DATA EXTRACT: Begin
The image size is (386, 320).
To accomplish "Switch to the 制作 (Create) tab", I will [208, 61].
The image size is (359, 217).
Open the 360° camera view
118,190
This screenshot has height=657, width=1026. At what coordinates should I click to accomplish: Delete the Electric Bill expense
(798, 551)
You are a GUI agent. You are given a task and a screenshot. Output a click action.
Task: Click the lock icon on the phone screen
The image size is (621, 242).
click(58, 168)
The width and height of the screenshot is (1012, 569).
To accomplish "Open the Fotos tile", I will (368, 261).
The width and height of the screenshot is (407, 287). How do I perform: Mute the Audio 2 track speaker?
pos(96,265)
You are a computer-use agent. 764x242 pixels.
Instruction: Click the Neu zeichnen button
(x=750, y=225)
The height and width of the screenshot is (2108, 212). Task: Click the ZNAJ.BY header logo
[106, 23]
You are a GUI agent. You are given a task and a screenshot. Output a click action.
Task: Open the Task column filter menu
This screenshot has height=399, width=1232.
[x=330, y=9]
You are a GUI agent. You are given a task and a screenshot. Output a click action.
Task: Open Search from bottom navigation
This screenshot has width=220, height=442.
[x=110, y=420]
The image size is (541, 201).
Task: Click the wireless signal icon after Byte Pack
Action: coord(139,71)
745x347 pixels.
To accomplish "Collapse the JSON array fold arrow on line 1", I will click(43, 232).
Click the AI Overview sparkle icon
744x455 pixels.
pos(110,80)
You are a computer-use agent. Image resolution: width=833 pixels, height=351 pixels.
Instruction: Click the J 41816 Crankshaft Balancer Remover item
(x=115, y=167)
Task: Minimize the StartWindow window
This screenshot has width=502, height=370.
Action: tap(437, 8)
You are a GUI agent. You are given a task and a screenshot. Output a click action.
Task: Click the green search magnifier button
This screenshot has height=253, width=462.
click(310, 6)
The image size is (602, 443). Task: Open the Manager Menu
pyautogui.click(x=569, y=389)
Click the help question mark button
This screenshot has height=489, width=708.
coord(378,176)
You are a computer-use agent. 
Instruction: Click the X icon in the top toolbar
DATA EXTRACT: End
→ **WHAT YOU ARE ASKED TO DO**: Given the data above, transcribe exactly the lines from the one containing "You are a computer-use agent. 764x242 pixels." down to the one containing "Task: Open Search from bottom navigation", and no others.

→ **WRITTEN ANSWER**:
You are a computer-use agent. 764x242 pixels.
Instruction: Click the Neu zeichnen button
(x=750, y=225)
The height and width of the screenshot is (2108, 212). Task: Click the ZNAJ.BY header logo
[106, 23]
You are a GUI agent. You are given a task and a screenshot. Output a click action.
Task: Open the Task column filter menu
This screenshot has height=399, width=1232.
[x=330, y=9]
You are a GUI agent. You are given a task and a screenshot. Output a click action.
Task: Open Search from bottom navigation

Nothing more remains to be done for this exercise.